**SET OF TASKS**.
1/ From the interview below, reproduce the passage that begins with the words "I found the" and ends with "learning the language.", copying it without any changes.
2/ According to the interview below, where did Monika Bock live for the 12 years before she moved to Munich?

--- READING TEXT ---

Whether it´s reducing your chronic inflammation, balancing your hormones, weight-loss or just healthy eating you´re looking for, search no further.
Monika Bock arrived in Munich to teach at one of the International Schools in Munich. Two years later she found herself battling unexplained weight gain, sleeplessness, and a host of other ailments including inflammation. Doctors were very quick to react by prescribing medication, but what had caused the disease to begin with? Monika took her health into her own hands when traditional western medicine failed to treat the underlying cause of her illness.
A branch of medicine called Integrative Medicine addresses the fundamental causes of health and chronic illness. It considers all factors influencing health and wellness, such as diet and lifestyle as well as conventional treatments. This is what inspired Monika to follow a different career path and she is now helping her clients to feel healthy, energized and balanced by addressing their individuals health concerns.
Here is her story:
1. Where are you from? Tell us a little about yourself.
I am originally from the San Francisco Bay Area in California. However, I spent the last 12 years before moving to Munich, living in Lake Tahoe, California where the forest and two mountain streams were in my backyard. I have my own business and work as a holistic nutritionist here in Munich. Things I enjoy: being outside, exploring Munich as well as the Alps, hiking, cycling and skiing in the winter (ski touring as well as cross country). The proximity of Munich to the Alps and the ease of getting out of the city is one of the main reasons I ended up here.
2. How long have you lived in Munich? And why Munich?
I moved to Munich five and a half years ago for what I thought would be a two year international teaching contract. After which, I would be ready to head back to the mountains in California. However, Munich (and Bavaria) surprised me. The city was a good choice for me. Not only does it offer things that a big city has, Opera, Restaurants, Museums (every Sunday only 1 € entrance fee), Shopping, etc., it also has a small town feel. It’s true when they say Munich is “Millionendorf/Village of a Million”. The other main reason was that it is close to the Alps and I have to say mountains are in my blood.
3. How did you find the transition to living in a foreign country?
I found the transition to be both exciting and overwhelming. Not owning a car for the first two years made me dependent on public transportation (which is excellent). However, when you are used to having a car, it is a transition. There is plenty to do and see (check out the “In München” magazine available for free in most cafe’s) and groups like: Internations , Meet-up and Toytown are all great communities to meet people and make new friends.
4. Do you speak German? Describe your process for learning the language.
Yes, I speak German. It was my mother tongue growing up in San Francisco. Both my parents immigrated to the United Stated in the 1960’s. I feel very fortunate to have learned it at such a young age. Besides speaking German at home, I also attended a German Saturday school. My advice for learning a language is to find a class that challenges you. Use your German as much as possible (although most everyone speaks English when asked). Even if someone switches to English, continue to practice your German with them. Don’t be afraid to make mistakes, I still do (on daily basis)! I do think it’s important to learn the local language as it opens up so much more of the culture for you.

--- MATERIAL PROVIDED ---

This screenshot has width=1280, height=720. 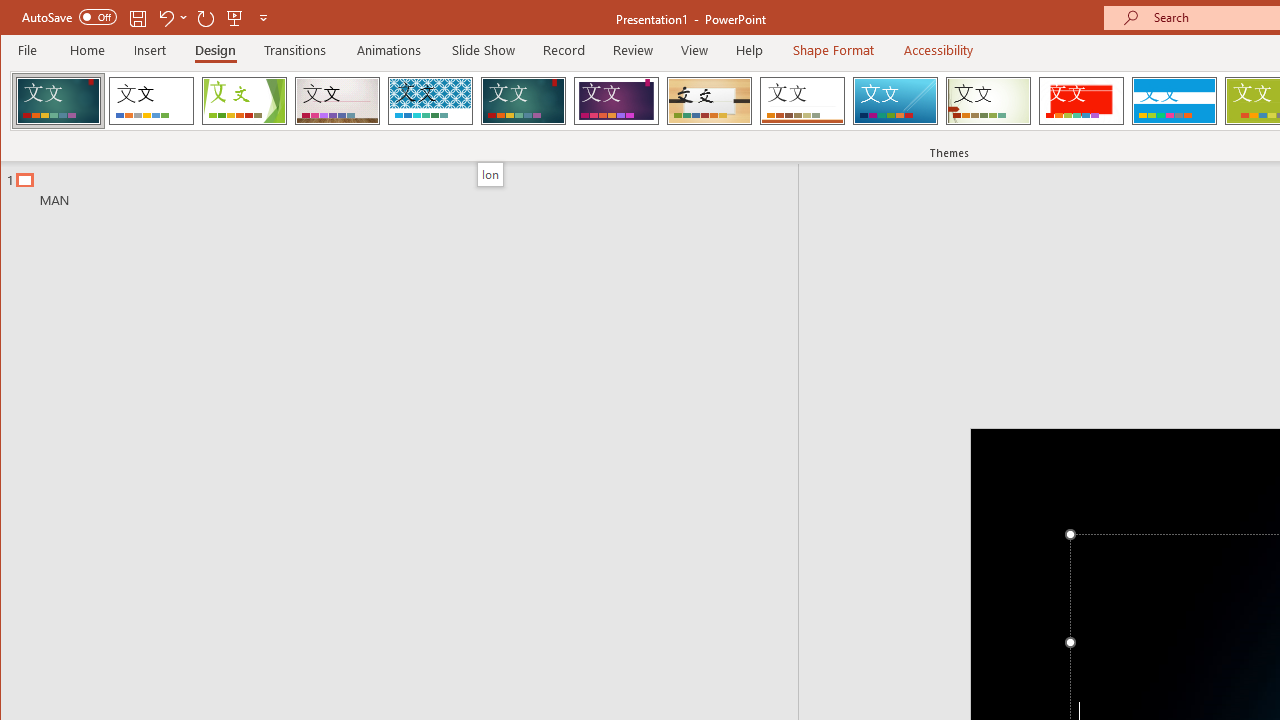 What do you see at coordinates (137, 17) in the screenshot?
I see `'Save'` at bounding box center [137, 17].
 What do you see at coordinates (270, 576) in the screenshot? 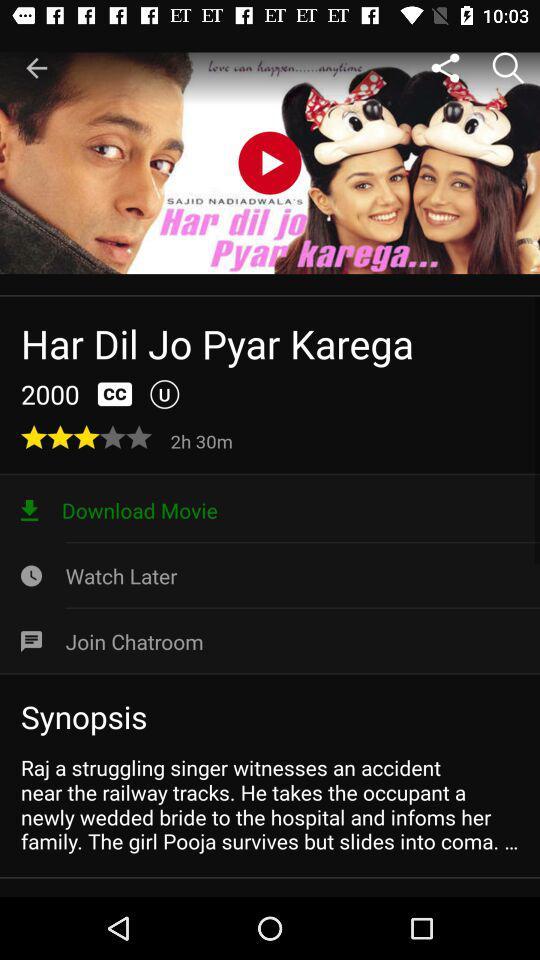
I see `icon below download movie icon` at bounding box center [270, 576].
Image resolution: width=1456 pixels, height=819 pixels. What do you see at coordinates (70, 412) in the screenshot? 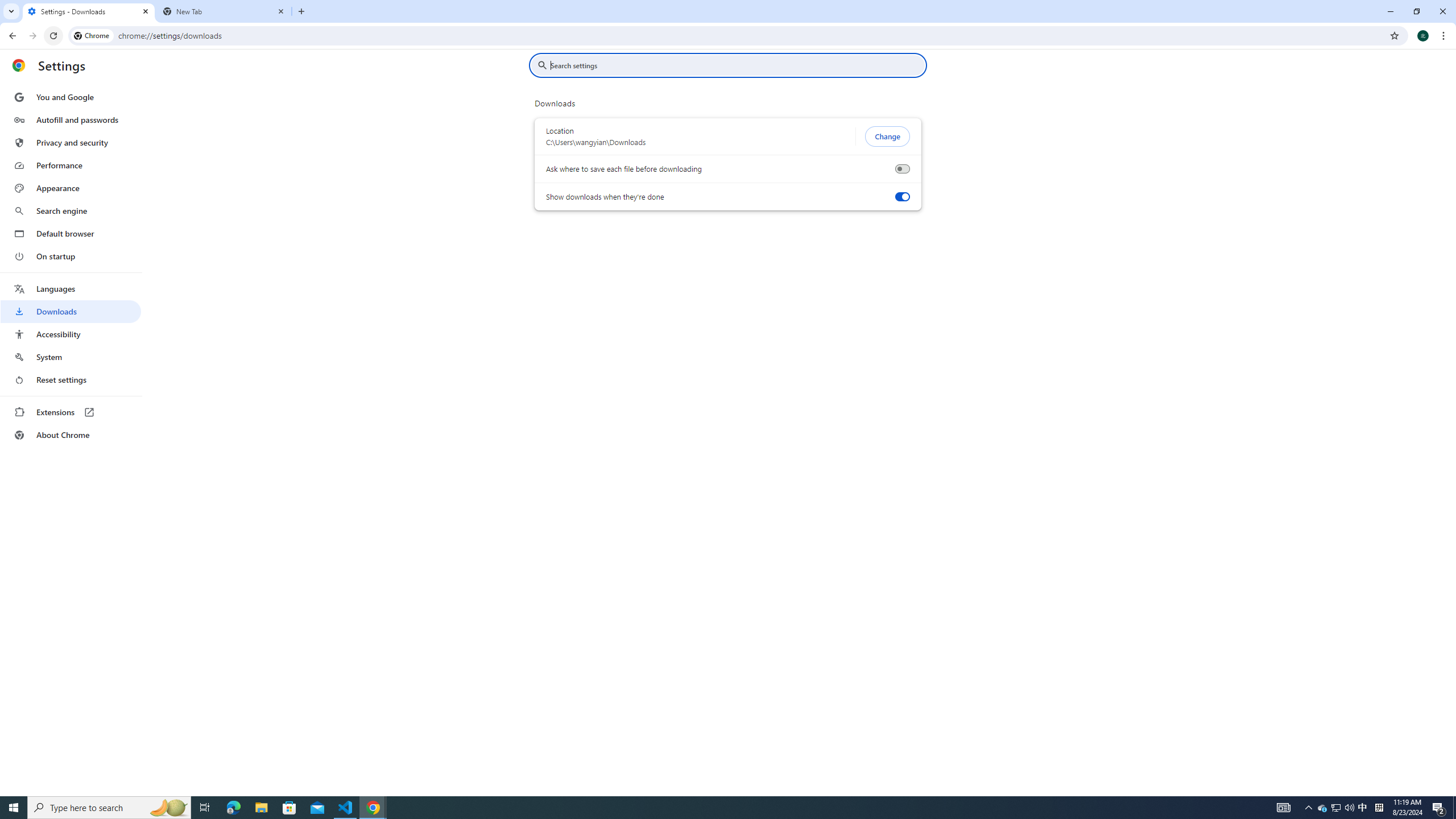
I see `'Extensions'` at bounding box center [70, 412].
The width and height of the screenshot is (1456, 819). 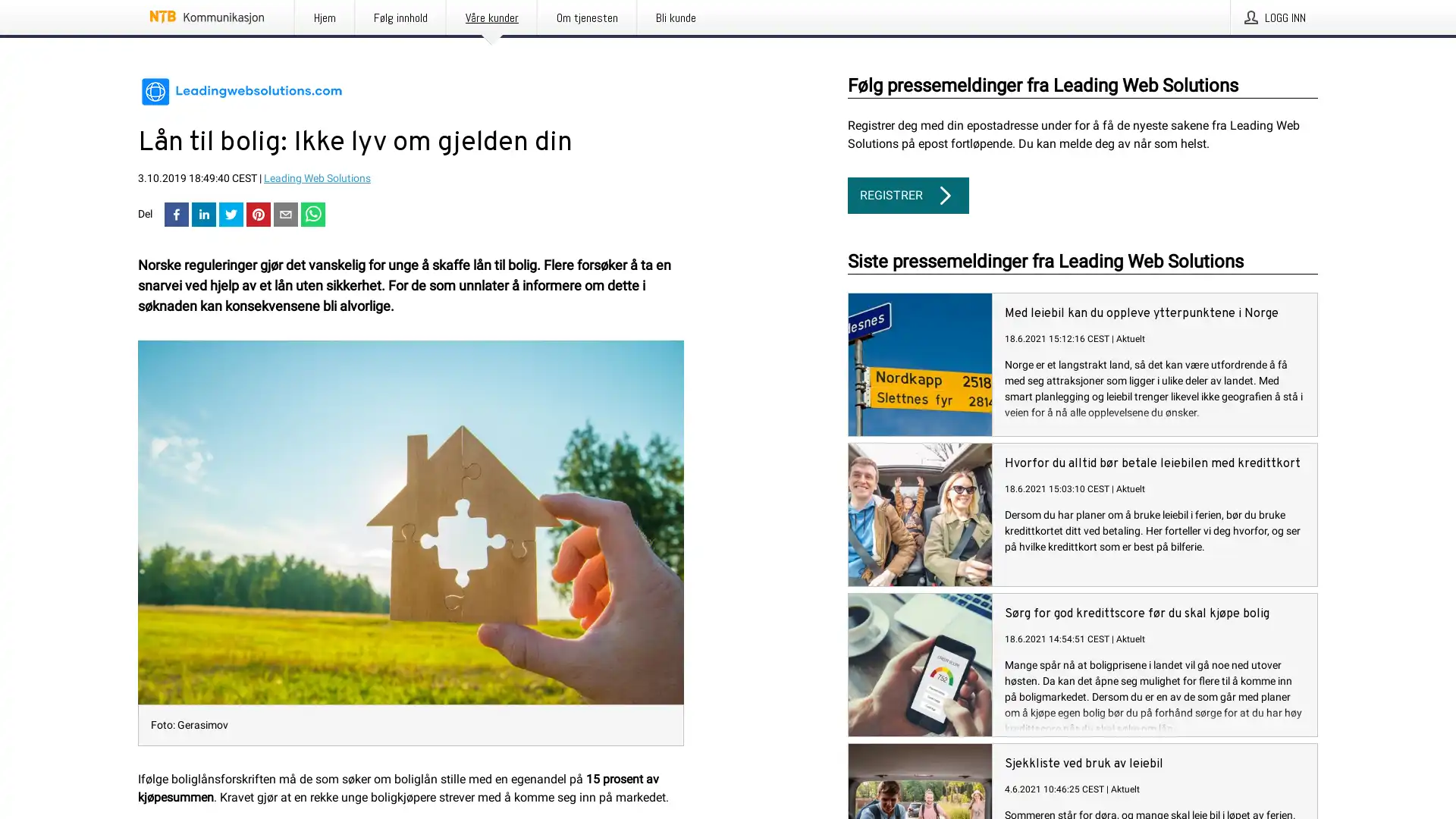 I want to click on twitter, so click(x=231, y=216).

---

**SOLUTIONS BELOW**.
1/
I found the transition to be both exciting and overwhelming. Not owning a car for the first two years made me dependent on public transportation (which is excellent). However, when you are used to having a car, it is a transition. There is plenty to do and see (check out the “In München” magazine available for free in most cafe’s) and groups like: Internations , Meet-up and Toytown are all great communities to meet people and make new friends.
4. Do you speak German? Describe your process for learning the language.

2/ Lake Tahoe, California.